In business and accounting, Information technology controls (or IT controls) are specific activities performed by persons or systems designed to ensure that business objectives are met. A good information security system should be implemented by subject matter experts in information security – people who understand risk as well as the importance of using the right internal / external controls that will not only protect data but also contribute towards meeting organizational objectives. To be effective it is also important that the information security policy being implemented also has good management support. This is where the problem begins because many companies that have chosen to set up an expensive information security system but don’t always realize why or how they came to choose its implementation in the first place.

So why should a company measure the information security policy it has implemented. A few industry pointers are listed below:

• To show ongoing improvement,
• To show compliance (with Standards, contracts, SLAs, OLAs, etc),
• To justify any future expenditure (new security software, training, people,
• To identify where implemented controls are not effective in meeting their objectives, and
• To provide confidence to senior management and stakeholders that implemented controls are effective

While on the topic, organizations should also highlight to its stakeholders various advantages of measuring the effectiveness on the security policies which are;

• Proactive tools to measure can prevent problems arising at a later date (e.g. slow networks’, Denial of service, disk failures etc),
• Reduction of incidents,
• Staff motivation, and
• Visible  evidence to auditors, and assurance to senior management

Once organizations have defined the objective and realized that measuring the effectiveness of the security policies has advantages the question arises “What do I measure”

Again industry best practices would suggest that you can break down the information security implementation into the following categories:

1. Management Controls:
These would typically include the Security Policy and procedures IT Policies, and corporate strategy for information security and awareness, Business Objectives, Management Reviews.
2. Business Processes:
This would include conducting the actual risk assessment Risk Assessment & Risk mitigation measures that will be implemented and acceptable risk, as well as data retentions and disposal measures.
3. Operational Controls:
This consists of the Operational Procedures for providing support to the IT services being delivered. Hence processes like change, incident, availability management etc would be a part of the operational controls
4. Technical controls:
These would typically consist of activities like firewall configurations, AV updates, patch management, content filtering etc.

To measure the controls organizations can also have KPI’s defined for the controls so that the controls can also be mapped back to the organizational objectives.

Sometimes organizational security is one of the top victims of budget cutting in a cost cutting exercise. The most common logic is that although it costs money to implement a information security policy the benefits are not very tangible. This makes it difficult to justify the cost incurred. However organizations need to realize that information security benefits become visible only when a control fails. But when that happens the costs incurred may be too high. Hence the need to measure the controls implemented and presents the benefits to all stakeholders. This helps them understand the many benefits that it can bring to business and also help them understand how they can leverage a well implemented policy to drive the business and shape future organizational policies.

Providing IT services once seen as a costly and tedious task requiring significant investments in time and resources now finds favour as an aid to help organizations become more competitive, efficient and effective in today’s global marketplace.
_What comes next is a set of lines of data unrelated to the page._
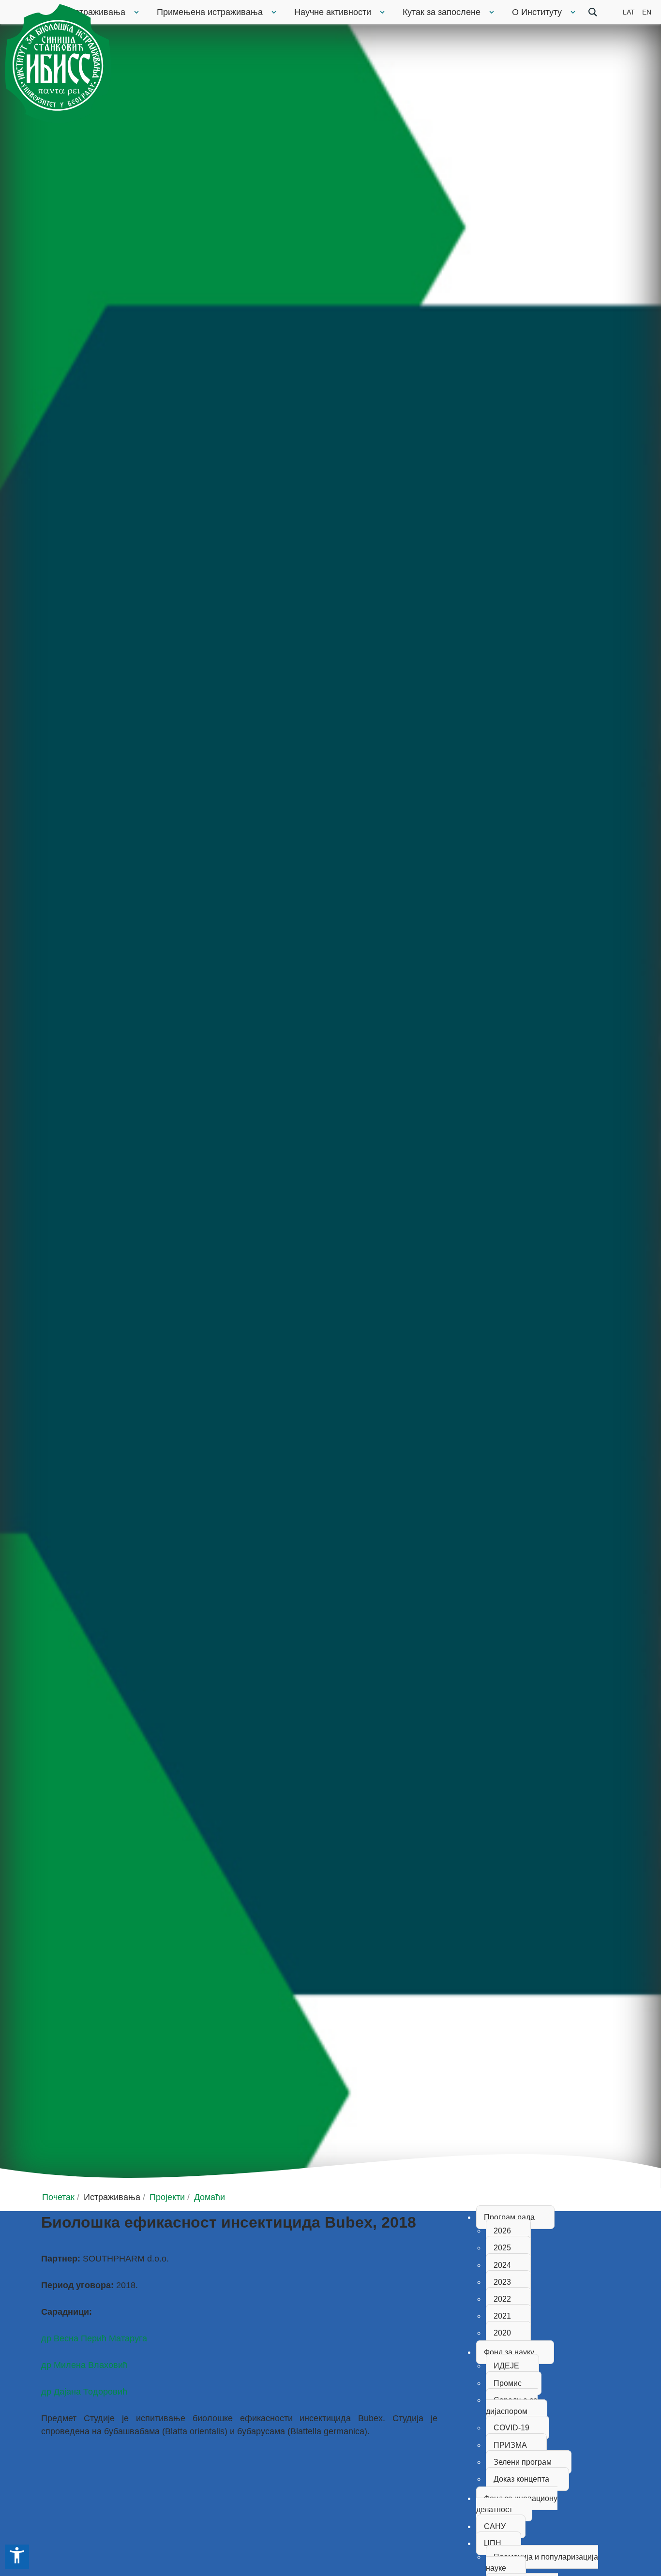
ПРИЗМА (510, 2445)
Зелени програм (523, 2462)
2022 (502, 2299)
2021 (502, 2316)
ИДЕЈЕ (506, 2366)
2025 (502, 2248)
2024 (502, 2265)
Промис (508, 2383)
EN (646, 12)
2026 (502, 2231)
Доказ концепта (521, 2479)
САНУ (495, 2526)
Successful IT services help control, comply and align IT with business goals. This enables IT and business to work in tandem as one cohesive unit bringing value to the organization.

There are effectively three things IT service organizations have to master to succeed delivering services to their business customers. These are basic requirements are:

Stabilize the IT organization – One of the basic requirements that any IT service organization must have is the stabilization of their infrastructure. This would mean that any IT organization must know not only how to resolve issues but it should know how to prevent issues from happening on the first place. This would consist of building a Service Desk that acts as a single point of contact for the business users can call when they are facing any issues or when they want something changed. This would imply that when users want to get something done they know where to go.

Control the IT organization – The next step would be to establish control over the physical infrastructure. It would imply that businesses should have successfully implemented Configuration, Change and Release Management. The organization knows what they have and can accurately design changes that achieve the desired outcome for the business with minimum risk and disruption to service.

Improve the IT organization – The next milestone would be for an IT service organization would be to set up processes for continuous improvement. This does not mean just establishing service levels with vendors for services since just reporting on the service levels would not mean that they have been delivered.

Once done this would imply that the organization has been successful in deployment of a framework which not only supports the IT needs of business but does while being cost effective and adds value to the business. It helps ensure the security, integrity and accuracy of information of IT Systems which is of paramount importance to all areas of business and industry.